_Work instruction_
The passage below recounts a broken mobile phone. List the things that, according to it, are affected by the question of which risks we accept.

_Provided passage_
+---+

And while I was sitting, just registering the sounds without opinion in a dispassionate manner, I remembered suddenly that I had broken my mobile phone: Dropped and smashed accidentally upon the tiled floor of a bar in Paderborn yesterday evening after a moment’s inattention. My shiny South Korean Small Object of Desire sending fragments across the room and dooming me to radio silence for the foreseeable future. All in a split second of carelessness.
How tiresome.  But  how liberating. Nobody can call me and ask for help with diagnosing technical issues or request me to go and give a presentation in some part of the world I have no wish to visit. Of course, my friends also  cannot invite me to parties or ask advice on the construction of clay pizza ovens or how many grammes of raisins they should put in their parsnip wine. But in general, the loss of this lifeline to the world of other-people-beyond-my-immediate-vicinity feels like a kind of opportunity.
I wandered, after my phone smashing incident, back through Paderborn to my hotel  with the strangest feeling of bereavement almost, and I wondered how it had happened that I had become so dependent upon this small device.
So, I meandered through the streets, looking in shop windows, my vague melancholy displaced as I went about admiring paintings and being amused by this particular tapestry that was on display for all to see, despite being rather gratuitously explicit.  
These people are not fretting about their investment portfolio.
It seems in antiquity, there were, amongst all the tuberculosis and religious repression, still good times to be had by those determined and limber enough to pursue them. Had I merely rushed  past on the phone, I probably wouldn’t have noticed this tableau and its depiction of enthusiastic debauchery. Immediate benefits, you see?
An odd sense of liberation began to dawn, a removal of the compulsion to be “in contact”.
I wonder briefly if perhaps I should build in contingency to my travel for such occasions: How would I, for instance call to rearrange my flight had I got stuck on the autobahn? I would be pretty stuck, yes. Maybe I could purchase a phone card for credit on payphones. Do they still exist? You know, I can’t recall seeing one for years. But perhaps, like the hum of the engines, I wouldn’t notice until I brought my attention to bear on the subject.
I think that in the twenty years or more I have had a mobile phone for business travel, this is the first time I have been without the services of one. Ok, the first ones required considerable wrist strength to hold any lengthy conversation but there was always a link to the world of friends, loved ones and support back at the office. And now, here I am with no phone. Is it worth contingency for such rare incidences? I suppose it is one of those calculations we perform, based upon our inherent “risk thermostat”: What situations might arise, what seriousness do they present and how much trouble are we prepared to go to in order to prevent such circumstances being more than a minor inconvenience?
It’s a question of general interest I suppose, affecting such things as insurance and disease prevention, self-defence and smoking. What risks are we prepared to accept in the name of convenience or enjoyment and what do feel an imperative urge to plan contingency for?
I didn’t miss my flight. I might have some issues with getting my car when I arrive at the airport as I use the parking chap who takes it away and brings it back when I land (presumably washing his hands due to the filthy, elderly and knackered state of my old Skoda, so different from the shiny BMWs left by other, more image-conscious and wealthy business travelers).
In general then, perhaps we distress ourselves too much with imaginings. Somehow, sitting here regarding the sounds around me, I feel that this must be the case and resolve to bring the same detached  observation to whatever troublesome thoughts appear to attempt to ruffle the mellow spiritual creaminess in which I attempt to live my life.

Let’s see if it works with in flight turbulence, shall we?

+---+

_Listed records_
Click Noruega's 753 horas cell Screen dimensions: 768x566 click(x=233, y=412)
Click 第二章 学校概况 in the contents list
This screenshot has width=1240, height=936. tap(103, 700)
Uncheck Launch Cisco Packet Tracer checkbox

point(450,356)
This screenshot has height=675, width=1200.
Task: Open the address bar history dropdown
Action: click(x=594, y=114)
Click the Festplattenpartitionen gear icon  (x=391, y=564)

+---+

_Output for this exercise_
"insurance", "disease prevention", "self-defence", "smoking"